Next time someone's ripping on you for playing video games, either because they think you're too old or they consider it a waste of time, just tell them it's offsite job training.
Forbes published an article this week on how playing video games in moderation can help improve your overall job skills. According to John Hagel III, co-chairman of a tech-oriented strategy center for Deloitte, it's the gamers who put their best foot forward when they come to work everyday. "We're finding that the younger people coming into the teams who have had experience playing online games are the highest-level performers because they are constantly motivated to seek out the next challenge and grab on to performance metrics."
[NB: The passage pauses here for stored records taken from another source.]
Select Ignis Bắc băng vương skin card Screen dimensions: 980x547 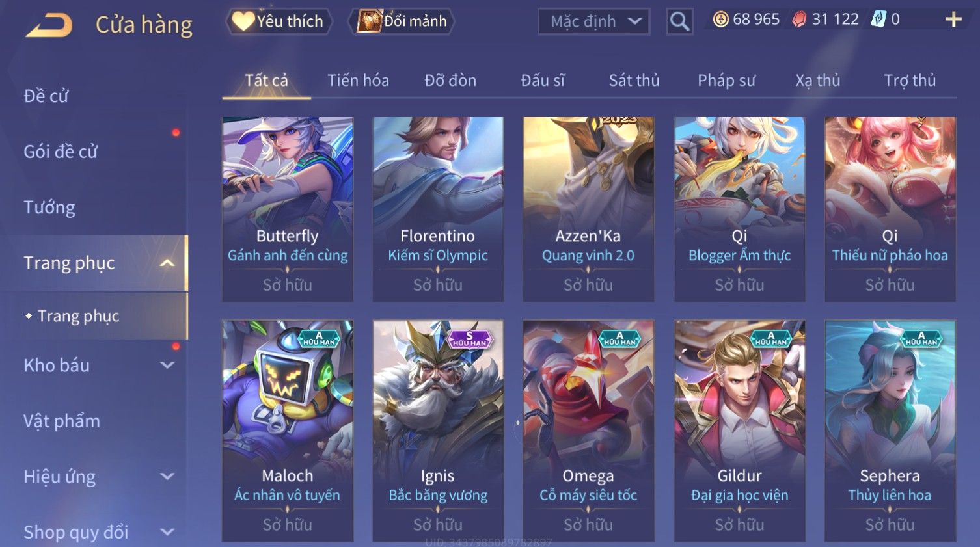(438, 431)
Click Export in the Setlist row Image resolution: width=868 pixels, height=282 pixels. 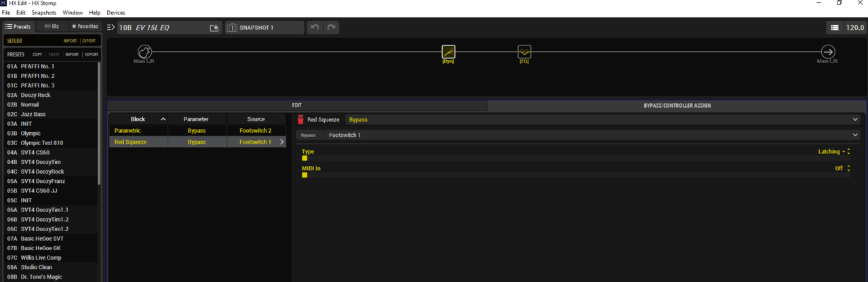(89, 41)
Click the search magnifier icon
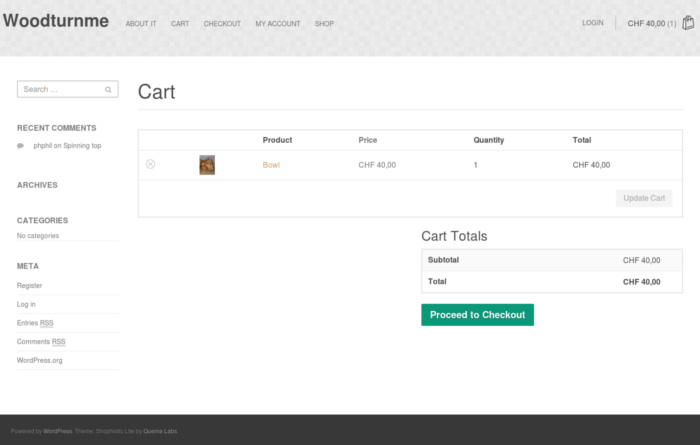 tap(108, 90)
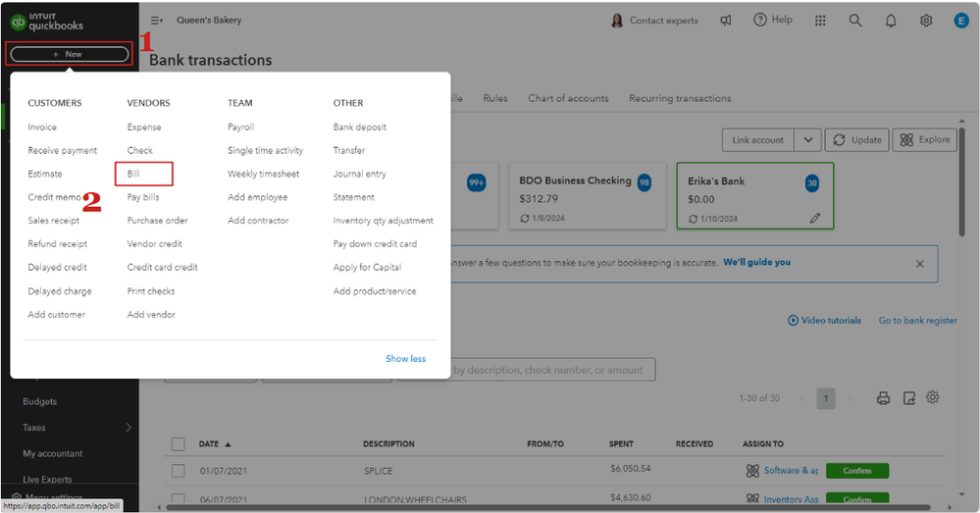Toggle the select-all checkbox in table header

click(x=179, y=444)
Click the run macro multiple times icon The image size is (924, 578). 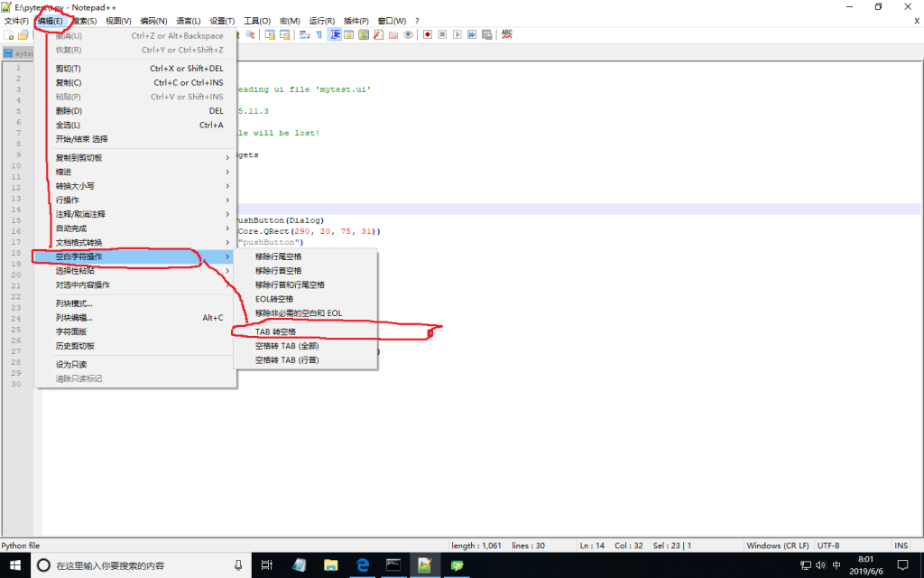coord(472,34)
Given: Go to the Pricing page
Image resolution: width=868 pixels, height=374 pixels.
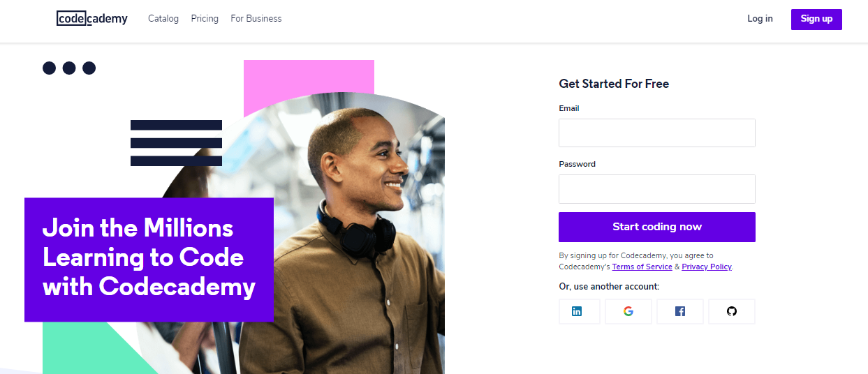Looking at the screenshot, I should click(x=205, y=19).
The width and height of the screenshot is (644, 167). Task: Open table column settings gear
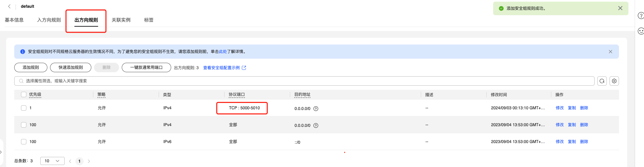[614, 81]
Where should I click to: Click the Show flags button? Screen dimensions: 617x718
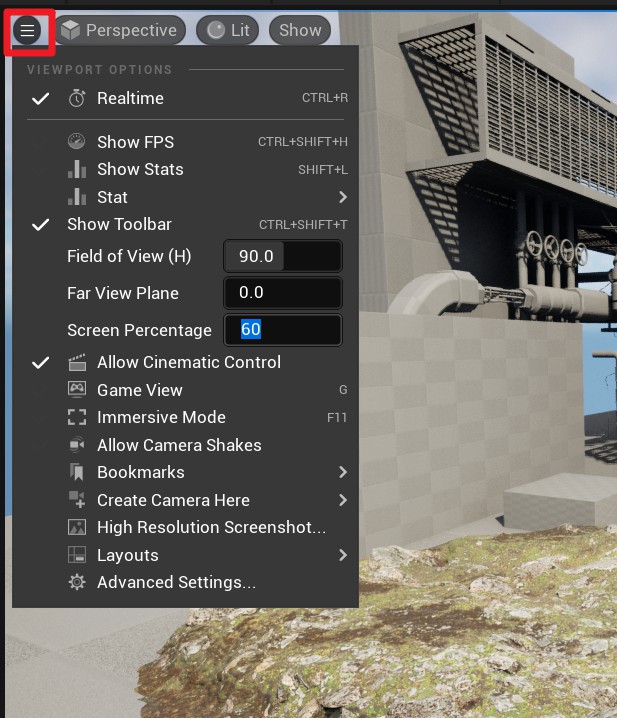[x=300, y=30]
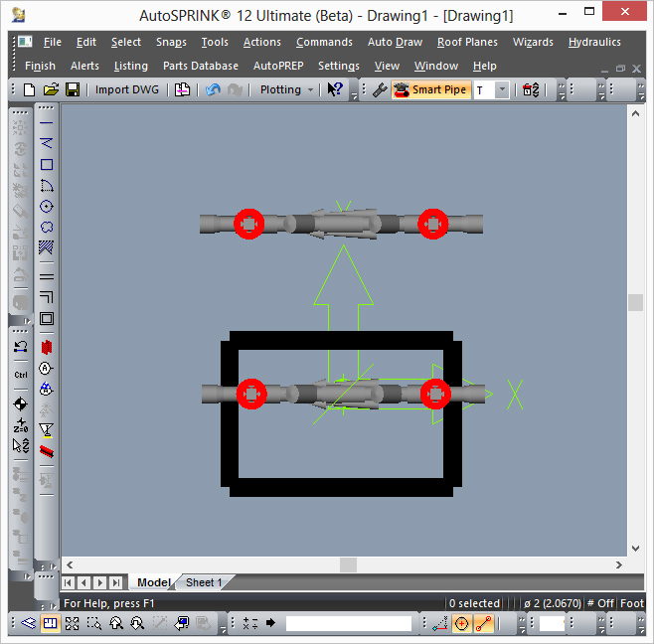Click the New document icon
Screen dimensions: 654x644
[x=30, y=89]
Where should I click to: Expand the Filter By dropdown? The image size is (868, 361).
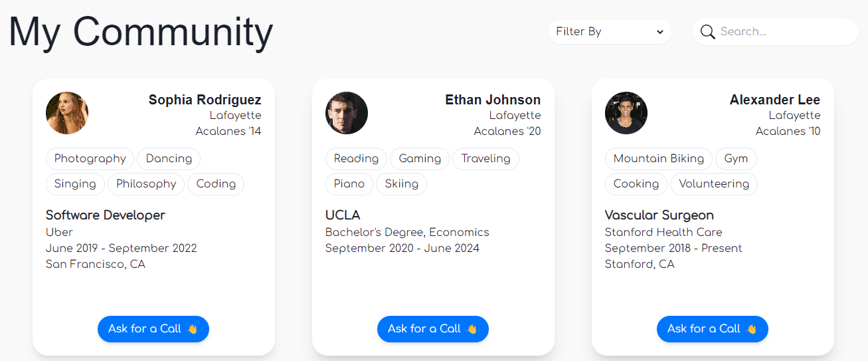point(610,32)
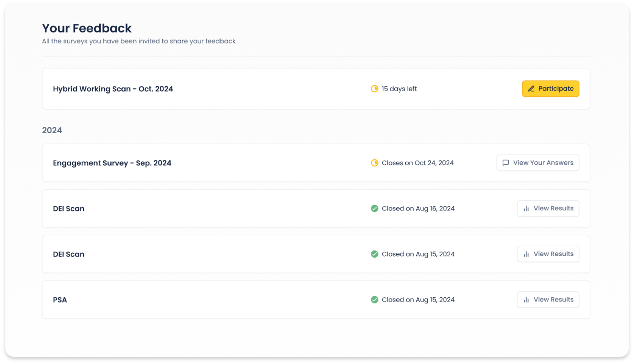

Motivation (for something other than high scores and achievements) is just one of the important job skills video games can help foster. In more in-depth games, such as role-playing games, gamers can observe effective persuasion and compromising techniques, or can put them into practice through games that have multiplayer capabilities. Players also learn how to react to change, make decisions and perhaps improvise when new scenarios and challenges arise. Sometimes, there can be a lot of trial and error involved in a game (real-time strategies, for example), but in the midst of it all, players can learn what works and what doesn't, and gain some insight from their mistakes. Unless you play video games for a living, gaming and work are totally different activities. But surprisingly, there's a lot of crossover in terms of the everyday real-life skills you use when playing the game.
So, who's brave enough to add their gaming accomplishments to their resume?